Ricorsi in italiano non pervenuti?
« A oggi, la Finma ha inoltrato un centinaio di memoriali di risposta, tutti in lingua tedesca, mentre i ricorsi nelle procedure in lingua italiana e in lingua francese non le erano ancora stati trasmessi per presa di posizione. L'inoltro di memoriali di risposta in lingua italiana richiede ora un significativo lavoro supplementare di traduzione e di coordinazione nonché il coinvolgimento di personale italofono finora poco implicato nelle procedure di ricorso relative all'azzeramento degli strumenti AT1 di Credit Suisse». Così scrive l'Autorità di vigilanza nella lettera inviata al TAF per giustificare la richiesta di proroga fino al 30 aprile per presentare una risposta più dettagliata.
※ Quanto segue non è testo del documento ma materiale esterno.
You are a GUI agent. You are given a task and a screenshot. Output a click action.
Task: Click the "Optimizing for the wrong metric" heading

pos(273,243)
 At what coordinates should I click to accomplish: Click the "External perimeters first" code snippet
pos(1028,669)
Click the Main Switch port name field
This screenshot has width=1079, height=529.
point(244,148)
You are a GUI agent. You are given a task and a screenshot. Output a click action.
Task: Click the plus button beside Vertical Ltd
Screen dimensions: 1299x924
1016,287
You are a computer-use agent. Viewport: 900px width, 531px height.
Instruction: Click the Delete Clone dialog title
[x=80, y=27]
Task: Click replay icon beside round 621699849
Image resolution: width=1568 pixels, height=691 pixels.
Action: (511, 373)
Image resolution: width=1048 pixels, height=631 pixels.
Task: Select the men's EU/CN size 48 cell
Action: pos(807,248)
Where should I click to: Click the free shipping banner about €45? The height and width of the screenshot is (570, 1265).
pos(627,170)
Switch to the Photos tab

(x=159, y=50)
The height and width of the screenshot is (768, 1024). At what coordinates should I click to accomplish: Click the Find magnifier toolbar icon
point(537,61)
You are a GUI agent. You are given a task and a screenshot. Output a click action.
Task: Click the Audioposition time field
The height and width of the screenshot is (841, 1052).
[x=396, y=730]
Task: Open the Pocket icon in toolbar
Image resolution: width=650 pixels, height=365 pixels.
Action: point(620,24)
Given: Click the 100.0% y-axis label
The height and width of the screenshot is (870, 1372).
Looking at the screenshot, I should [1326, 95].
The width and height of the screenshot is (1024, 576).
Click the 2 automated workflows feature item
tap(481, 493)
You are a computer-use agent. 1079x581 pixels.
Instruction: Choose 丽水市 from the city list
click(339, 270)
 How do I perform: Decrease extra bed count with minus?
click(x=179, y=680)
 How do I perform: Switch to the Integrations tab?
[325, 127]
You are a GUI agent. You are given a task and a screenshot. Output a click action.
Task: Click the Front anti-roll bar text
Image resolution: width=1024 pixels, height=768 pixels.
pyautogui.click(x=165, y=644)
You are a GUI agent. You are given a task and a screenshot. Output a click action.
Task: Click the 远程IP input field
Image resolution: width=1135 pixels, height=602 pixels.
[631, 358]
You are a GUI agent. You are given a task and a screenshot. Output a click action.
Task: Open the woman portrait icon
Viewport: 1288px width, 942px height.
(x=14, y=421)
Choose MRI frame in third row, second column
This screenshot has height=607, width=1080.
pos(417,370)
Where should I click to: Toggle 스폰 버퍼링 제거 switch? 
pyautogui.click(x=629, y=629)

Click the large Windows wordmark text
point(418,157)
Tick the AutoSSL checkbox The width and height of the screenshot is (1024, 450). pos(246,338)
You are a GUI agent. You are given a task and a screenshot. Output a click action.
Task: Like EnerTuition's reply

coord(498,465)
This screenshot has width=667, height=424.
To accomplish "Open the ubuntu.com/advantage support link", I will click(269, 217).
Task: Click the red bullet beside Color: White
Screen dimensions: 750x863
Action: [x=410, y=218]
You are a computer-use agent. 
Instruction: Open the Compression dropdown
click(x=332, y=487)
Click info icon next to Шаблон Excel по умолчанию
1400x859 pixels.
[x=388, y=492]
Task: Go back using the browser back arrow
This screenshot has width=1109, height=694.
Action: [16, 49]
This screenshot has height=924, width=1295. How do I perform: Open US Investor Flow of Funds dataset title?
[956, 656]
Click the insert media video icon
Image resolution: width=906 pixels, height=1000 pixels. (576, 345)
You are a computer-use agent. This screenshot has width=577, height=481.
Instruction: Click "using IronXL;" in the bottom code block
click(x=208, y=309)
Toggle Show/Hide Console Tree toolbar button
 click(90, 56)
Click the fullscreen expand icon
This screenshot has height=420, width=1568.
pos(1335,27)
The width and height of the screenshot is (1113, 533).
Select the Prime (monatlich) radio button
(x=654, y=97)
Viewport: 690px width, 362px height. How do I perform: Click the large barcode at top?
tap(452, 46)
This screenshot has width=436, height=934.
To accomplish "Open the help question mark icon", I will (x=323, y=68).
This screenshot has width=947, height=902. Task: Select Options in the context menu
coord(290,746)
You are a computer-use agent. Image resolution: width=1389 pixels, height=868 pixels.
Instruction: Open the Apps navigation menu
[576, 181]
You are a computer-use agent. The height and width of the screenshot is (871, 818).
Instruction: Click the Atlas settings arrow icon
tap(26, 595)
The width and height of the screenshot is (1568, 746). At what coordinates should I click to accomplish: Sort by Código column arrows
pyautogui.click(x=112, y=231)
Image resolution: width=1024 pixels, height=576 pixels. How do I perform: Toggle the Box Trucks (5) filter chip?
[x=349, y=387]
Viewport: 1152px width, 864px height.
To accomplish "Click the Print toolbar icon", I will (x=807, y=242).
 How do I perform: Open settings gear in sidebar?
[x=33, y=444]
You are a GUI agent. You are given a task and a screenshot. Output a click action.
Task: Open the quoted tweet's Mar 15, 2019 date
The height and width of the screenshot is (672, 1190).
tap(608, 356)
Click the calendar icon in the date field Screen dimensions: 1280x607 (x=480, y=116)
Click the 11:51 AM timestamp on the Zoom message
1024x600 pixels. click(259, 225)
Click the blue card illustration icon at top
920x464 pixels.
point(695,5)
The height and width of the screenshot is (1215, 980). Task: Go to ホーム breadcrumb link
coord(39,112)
I ricorsi contro la decisione della Finma del 19 marzo 2023 di azzerare gli AT1 sono stati presentati quasi un anno fa entro il termine di 30 giorni fissato dall'Autorità di vigilanza. I ricorsi sono stati inoltrati da investitori da tutto il mondo e, in Svizzera, da tutte le regioni linguistiche. Stando alle nostre informazioni, dalla sola piazza ticinese sono scaturiti oltre un centinaio di ricorsi – quasi un anno fa e rigorosamente redatte in italiano. Insomma, la richiesta di proroga basata su questioni linguistiche appare come l’ennesimo tentativo della Finma di prendere tempo, in particolare nei confronti dei ricorrenti italofoni e francofoni.
«Si deve purtroppo notare - commenta l'avv. Item - che fino a oggi il TAF non ha ancora notificato ai primi ricorrenti né la risposta integrale della Finma, né quella di CS (ora UBS), il che appare piuttosto sorprendente considerando che è già trascorso quasi un anno e che gli investitori attendono di conoscere le ragioni per le quali sono stati privati dei loro risparmi. Sulle argomentazioni difensive (integrali) delle controparti regna dunque un mistero da ormai troppo tempo».